La solidarietà in Germania e la raccolta fondi
In Germania, la tragedia ha suscitato un’ondata di solidarietà immediata. A farsi carico, fin da subito, dell’organizzazione di una raccolta fondi è stato Gaetano Furore, 52 anni, amico e lontano parente della famiglia.
«Il giorno dopo l’esplosione lo shock e il dolore erano fortissimi», ha raccontato ad una tv tedesca. «Ho sentito il bisogno di fare qualcosa, di aiutare subito». Inizialmente l’obiettivo fissato era di 25 mila euro, ma «nel giro di poche ore la cifra è stata superata».

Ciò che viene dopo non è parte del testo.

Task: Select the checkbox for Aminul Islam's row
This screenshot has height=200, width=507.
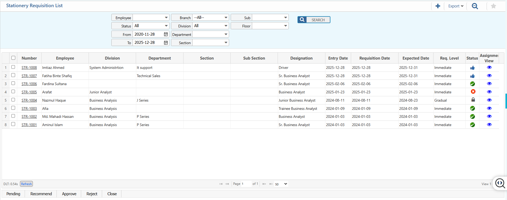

«Siamo arrivati a oltre 60 mila euro», spiega Furore, «e questi soldi serviranno anche per affrontare le spese delle sepolture. Purtroppo ora bisogna organizzare tre funerali, tre posti al cimitero, o un’area comune».
Per garantire trasparenza, «ho aperto un conto intestato direttamente ai familiari più stretti», racconta ancora. Del padre di famiglia parla con affetto: «Era venuto dalla Sicilia in Germania per costruirsi qualcosa. Aveva comprato casa, lavorava tanto. Se qualcuno aveva bisogno, lui c’era sempre. Diceva subito: “Posso aiutarti?” Erano persone dal cuore grande».
La partecipazione non si è fermata alla raccolta fondi. «Il giorno dopo l’esplosione tantissime persone hanno chiamato il municipio per chiedere come poter dare una mano», racconta Furore. «È stato offerto di tutto: alloggi per gli evacuati, aiuto manuale sul posto, cibo per i soccorritori, coperte, vestiti».
Molti residenti, ancora sotto shock, sono stati seguiti da psicologi e operatori della Croce Rossa. «Siamo stati accolti nella palestra comunale, le persone si stringevano tra loro, ti abbracciavano. Voglio dire davvero grazie a tutti: è stato un lavoro impeccabile».
Ora, conclude Furore, «l’unica cosa che desidero è che i miei amici possano essere sepolti presto e che le indagini arrivino alla conclusione».